NEW ORLEANS — On a day dedicated to the life, work and legacy of the Reverend Dr. Martin Luther King Jr. we often hear portions of the dream from he shared August 28, 1963.
“..little black boys and little black girls will be able to join hands with little white boys and white girls as sisters and brothers…” said Dr. King in the speech.
Then, there is the reality of January 6th, 2021 with the image of the Confederate flag in the halls of Congress instilled fear and anger for a segment of the country, but it’s hard to deny that a portion of America felt pride.
“There is a divide in this country, in terms of race. If we think we came a long way, maybe we haven’t. Maybe it was just hidden and maybe what we thought was happening was just hidden behind the scenes, but everything has just kind of come out in the forefront,” said Dr. Ashraf Esmail.

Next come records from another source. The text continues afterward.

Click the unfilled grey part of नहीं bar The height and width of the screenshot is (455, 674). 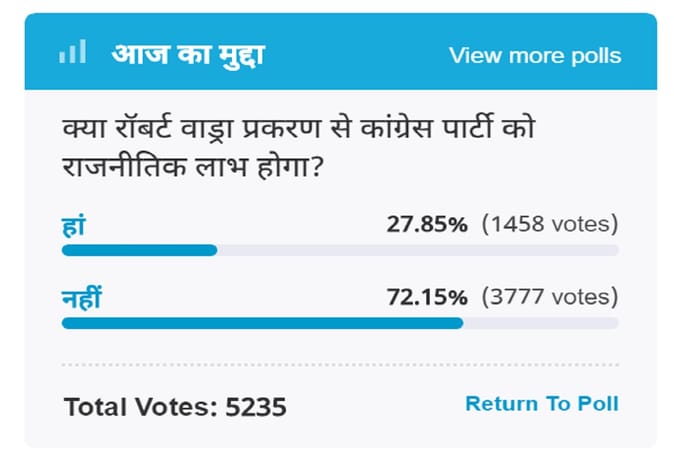point(540,323)
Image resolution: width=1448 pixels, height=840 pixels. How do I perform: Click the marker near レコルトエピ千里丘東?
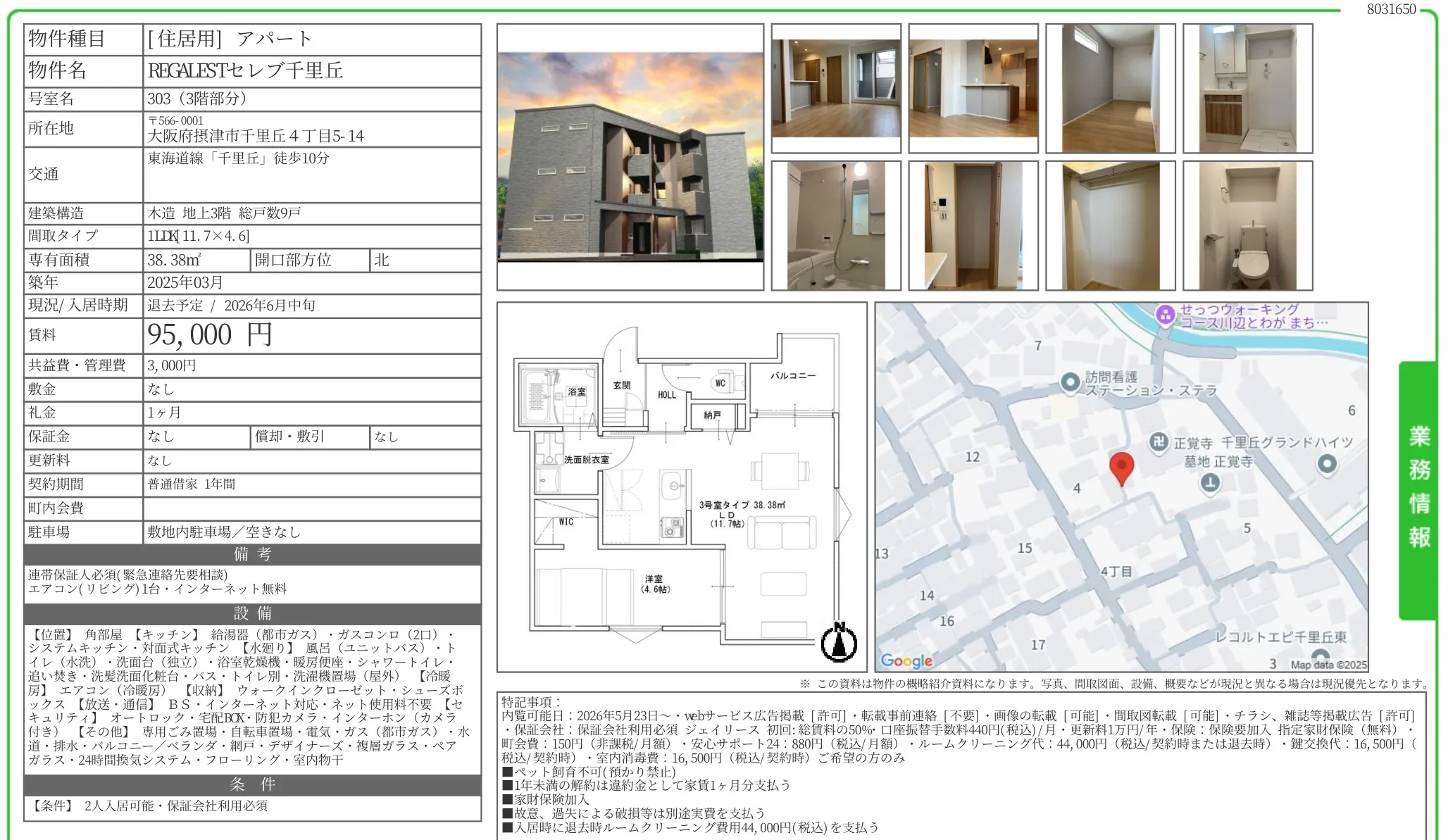[x=1321, y=653]
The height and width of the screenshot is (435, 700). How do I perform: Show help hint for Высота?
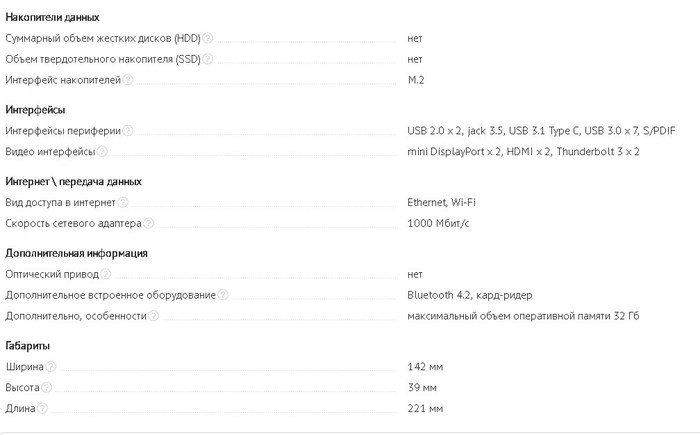pos(46,387)
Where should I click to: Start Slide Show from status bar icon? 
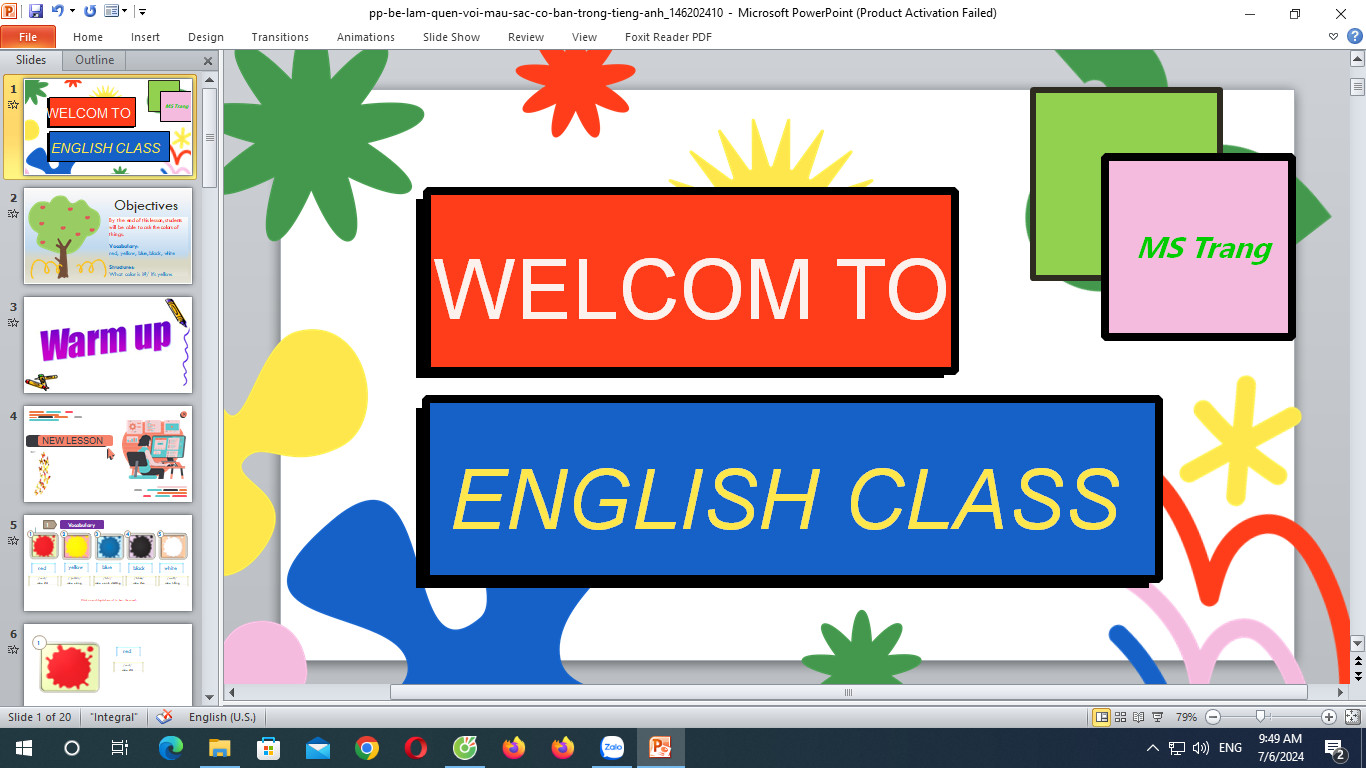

Doctor Ashraf Esmail is the director of Dillard University’s Center for Racial Justice which was established after the police killing of George Floyd last year.
Instead of an eloquent dream of white and black children holding hands, the recent summer of racial justice called on the country to at the very least, say the names of Ahmaud Arbery, Breonna Taylor and others.
“You can talk about Black Lives Matter, but really the bottom line goes back to inequality and poverty. When you look at the divide, a lot of people feel like they don’t have equal representation,” said Dr. Esmail.
Dr. Esmail says that feeling can also be found among poor and low-income whites.
“Nationally, people feel we’re regressing, and that’s both African Americans and whites. They feel like we’re going in the wrong direction in terms of race relations,” said Dr. Esmail.
When President Obama took office, some hoped for a post-racial America. Others then believed President Trump would make America great again. Now, president-elect Joe Biden is calling for the healing of the nation. Decades after Dr. King’s famous the country still wrestles with the issue of race, and the work to realize his dream continues.